Focus on key examples

User stories need clear, precise and testable acceptance criteria so that they can be objectively measured. At the same time, regardless of how many scenarios teams use for testing, there are always more things that can be tested. It can be tempting to describe acceptance criteria with loads of scenarios, and look at all possible variations for the sake of completeness. Although trying to identify all possible variations might seem to lead to more complete testing and better stories, this is a sure way to destroy a good user story.
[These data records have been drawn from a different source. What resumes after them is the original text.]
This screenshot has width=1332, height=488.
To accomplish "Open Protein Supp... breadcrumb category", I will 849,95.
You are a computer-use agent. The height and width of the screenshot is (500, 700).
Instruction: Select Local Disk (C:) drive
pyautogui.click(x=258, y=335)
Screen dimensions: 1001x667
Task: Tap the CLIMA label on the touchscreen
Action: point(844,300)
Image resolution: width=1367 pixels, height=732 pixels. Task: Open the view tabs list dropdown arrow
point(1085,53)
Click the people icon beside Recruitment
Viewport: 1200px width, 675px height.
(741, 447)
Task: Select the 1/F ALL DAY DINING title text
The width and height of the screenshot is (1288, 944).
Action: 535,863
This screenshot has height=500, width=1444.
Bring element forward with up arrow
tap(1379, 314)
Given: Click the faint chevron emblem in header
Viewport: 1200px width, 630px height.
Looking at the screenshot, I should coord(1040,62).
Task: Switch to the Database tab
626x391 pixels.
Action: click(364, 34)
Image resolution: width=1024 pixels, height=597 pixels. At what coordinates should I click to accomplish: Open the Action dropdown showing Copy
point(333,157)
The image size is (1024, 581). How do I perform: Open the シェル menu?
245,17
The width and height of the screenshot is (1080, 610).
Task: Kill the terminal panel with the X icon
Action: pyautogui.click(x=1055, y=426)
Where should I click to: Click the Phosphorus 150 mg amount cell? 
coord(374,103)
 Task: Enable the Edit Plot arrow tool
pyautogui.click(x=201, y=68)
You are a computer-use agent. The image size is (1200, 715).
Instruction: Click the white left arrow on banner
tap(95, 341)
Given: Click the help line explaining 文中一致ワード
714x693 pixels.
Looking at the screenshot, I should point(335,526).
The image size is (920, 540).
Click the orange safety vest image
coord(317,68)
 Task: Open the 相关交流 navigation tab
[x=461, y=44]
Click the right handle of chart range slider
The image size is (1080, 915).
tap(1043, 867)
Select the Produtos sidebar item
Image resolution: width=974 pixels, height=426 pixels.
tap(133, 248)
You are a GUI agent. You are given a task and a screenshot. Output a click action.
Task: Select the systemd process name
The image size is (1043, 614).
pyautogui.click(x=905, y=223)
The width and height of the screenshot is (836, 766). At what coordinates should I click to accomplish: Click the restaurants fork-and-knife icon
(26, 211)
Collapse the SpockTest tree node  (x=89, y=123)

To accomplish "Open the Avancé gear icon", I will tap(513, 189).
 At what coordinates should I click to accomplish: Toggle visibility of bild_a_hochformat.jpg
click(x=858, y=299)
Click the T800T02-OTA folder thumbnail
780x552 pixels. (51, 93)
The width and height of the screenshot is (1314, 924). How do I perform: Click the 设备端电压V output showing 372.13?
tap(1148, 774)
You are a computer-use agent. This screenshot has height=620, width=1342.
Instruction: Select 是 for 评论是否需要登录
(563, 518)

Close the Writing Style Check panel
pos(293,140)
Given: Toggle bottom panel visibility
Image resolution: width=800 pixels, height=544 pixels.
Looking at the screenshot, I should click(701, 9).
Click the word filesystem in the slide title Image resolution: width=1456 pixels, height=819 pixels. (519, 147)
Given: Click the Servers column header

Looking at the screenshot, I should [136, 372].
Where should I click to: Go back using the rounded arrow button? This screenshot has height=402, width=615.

Because fast iterative work does not allow time for unnecessary documentation, acceptance criteria often doubles as a specification. If this specification is complex and difficult to understand, it is unlikely to lead to good results. Complex specifications don’t invite discussion. People tend to read such documents alone and selectively ignore parts which they feel are less important. This does not really create shared understanding, but instead just provides an illusion of precision and completeness.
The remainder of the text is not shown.